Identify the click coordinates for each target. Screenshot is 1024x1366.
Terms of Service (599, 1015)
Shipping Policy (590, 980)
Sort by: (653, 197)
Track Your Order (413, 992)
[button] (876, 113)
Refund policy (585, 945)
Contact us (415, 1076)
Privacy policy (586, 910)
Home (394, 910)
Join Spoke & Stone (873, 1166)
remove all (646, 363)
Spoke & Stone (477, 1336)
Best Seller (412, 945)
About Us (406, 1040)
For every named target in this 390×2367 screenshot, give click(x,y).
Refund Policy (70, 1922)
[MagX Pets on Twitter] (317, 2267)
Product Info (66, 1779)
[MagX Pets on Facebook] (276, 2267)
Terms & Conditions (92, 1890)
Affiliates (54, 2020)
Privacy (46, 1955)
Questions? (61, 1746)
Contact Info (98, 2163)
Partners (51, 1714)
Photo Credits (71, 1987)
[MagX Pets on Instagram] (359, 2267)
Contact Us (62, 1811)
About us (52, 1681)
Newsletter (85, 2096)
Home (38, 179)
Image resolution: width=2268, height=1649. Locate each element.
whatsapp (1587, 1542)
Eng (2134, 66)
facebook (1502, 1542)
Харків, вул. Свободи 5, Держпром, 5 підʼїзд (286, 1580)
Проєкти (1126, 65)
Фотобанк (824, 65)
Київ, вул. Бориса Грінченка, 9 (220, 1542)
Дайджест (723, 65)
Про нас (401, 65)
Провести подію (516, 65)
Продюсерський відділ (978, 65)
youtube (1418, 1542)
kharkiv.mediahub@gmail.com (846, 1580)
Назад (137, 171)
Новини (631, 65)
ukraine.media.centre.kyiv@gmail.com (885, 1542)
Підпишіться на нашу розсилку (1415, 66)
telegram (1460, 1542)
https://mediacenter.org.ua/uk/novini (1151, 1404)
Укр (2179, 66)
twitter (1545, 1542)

■ **WHAT YOU SHOULD DO**:
From the material above, retype precisely the lines between the line holding "About Us (406, 1040)" and the line holding "[MagX Pets on Instagram] (359, 2267)", inclusive, and nothing beyond them.

■ **FINISHED EXERCISE**:
About Us (406, 1040)
For every named target in this 390×2367 screenshot, give click(x,y).
Refund Policy (70, 1922)
[MagX Pets on Twitter] (317, 2267)
Product Info (66, 1779)
[MagX Pets on Facebook] (276, 2267)
Terms & Conditions (92, 1890)
Affiliates (54, 2020)
Privacy (46, 1955)
Questions? (61, 1746)
Contact Info (98, 2163)
Partners (51, 1714)
Photo Credits (71, 1987)
[MagX Pets on Instagram] (359, 2267)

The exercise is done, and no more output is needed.